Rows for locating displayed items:
***

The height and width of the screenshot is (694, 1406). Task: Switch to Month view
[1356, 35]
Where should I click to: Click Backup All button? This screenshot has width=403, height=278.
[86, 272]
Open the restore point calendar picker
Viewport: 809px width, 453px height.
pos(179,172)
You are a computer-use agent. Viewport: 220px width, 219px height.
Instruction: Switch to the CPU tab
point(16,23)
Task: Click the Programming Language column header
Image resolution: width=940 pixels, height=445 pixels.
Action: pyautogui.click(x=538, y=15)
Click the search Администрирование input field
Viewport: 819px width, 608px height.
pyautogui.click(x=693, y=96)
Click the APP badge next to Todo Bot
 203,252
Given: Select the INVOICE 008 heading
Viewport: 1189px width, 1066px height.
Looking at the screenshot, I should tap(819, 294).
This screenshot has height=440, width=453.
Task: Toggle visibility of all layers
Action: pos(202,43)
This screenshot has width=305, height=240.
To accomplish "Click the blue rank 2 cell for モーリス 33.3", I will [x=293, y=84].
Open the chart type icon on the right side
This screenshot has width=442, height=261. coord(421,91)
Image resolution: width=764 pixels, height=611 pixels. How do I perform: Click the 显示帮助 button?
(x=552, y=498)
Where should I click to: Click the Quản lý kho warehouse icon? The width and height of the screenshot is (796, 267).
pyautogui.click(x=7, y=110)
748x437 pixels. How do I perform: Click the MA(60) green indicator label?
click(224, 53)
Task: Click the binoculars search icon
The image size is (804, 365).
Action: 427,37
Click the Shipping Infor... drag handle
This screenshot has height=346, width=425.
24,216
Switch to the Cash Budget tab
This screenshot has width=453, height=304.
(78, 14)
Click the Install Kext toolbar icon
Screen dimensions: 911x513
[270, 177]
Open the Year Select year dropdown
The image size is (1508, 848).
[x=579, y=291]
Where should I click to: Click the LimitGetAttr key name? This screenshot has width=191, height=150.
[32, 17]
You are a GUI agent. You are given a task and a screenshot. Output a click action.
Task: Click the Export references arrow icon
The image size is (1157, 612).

***

### WRITTEN TASK
Can you rewrite the rows above so that each "Image resolution" becomes "Screen size", with nothing else changed?

### OUTPUT OF THE EXERCISE
The height and width of the screenshot is (694, 1406). Task: Switch to Month view
[1356, 35]
Where should I click to: Click Backup All button? This screenshot has width=403, height=278.
[86, 272]
Open the restore point calendar picker
Viewport: 809px width, 453px height.
pos(179,172)
You are a computer-use agent. Viewport: 220px width, 219px height.
Instruction: Switch to the CPU tab
point(16,23)
Task: Click the Programming Language column header
Screen size: width=940 pixels, height=445 pixels.
Action: pyautogui.click(x=538, y=15)
Click the search Администрирование input field
Viewport: 819px width, 608px height.
pyautogui.click(x=693, y=96)
Click the APP badge next to Todo Bot
 203,252
Given: Select the INVOICE 008 heading
Viewport: 1189px width, 1066px height.
Looking at the screenshot, I should tap(819, 294).
This screenshot has height=440, width=453.
Task: Toggle visibility of all layers
Action: pos(202,43)
This screenshot has width=305, height=240.
To accomplish "Click the blue rank 2 cell for モーリス 33.3", I will [x=293, y=84].
Open the chart type icon on the right side
This screenshot has width=442, height=261. coord(421,91)
Screen size: width=764 pixels, height=611 pixels. How do I perform: Click the 显示帮助 button?
(x=552, y=498)
Where should I click to: Click the Quản lý kho warehouse icon? The width and height of the screenshot is (796, 267).
pyautogui.click(x=7, y=110)
748x437 pixels. How do I perform: Click the MA(60) green indicator label?
click(224, 53)
Task: Click the binoculars search icon
The image size is (804, 365).
Action: 427,37
Click the Shipping Infor... drag handle
This screenshot has height=346, width=425.
24,216
Switch to the Cash Budget tab
This screenshot has width=453, height=304.
(78, 14)
Click the Install Kext toolbar icon
Screen dimensions: 911x513
[270, 177]
Open the Year Select year dropdown
The image size is (1508, 848).
[x=579, y=291]
Where should I click to: Click the LimitGetAttr key name? This screenshot has width=191, height=150.
[32, 17]
You are a GUI agent. You are given a task and a screenshot. Output a click action.
Task: Click the Export references arrow icon
The image size is (1157, 612).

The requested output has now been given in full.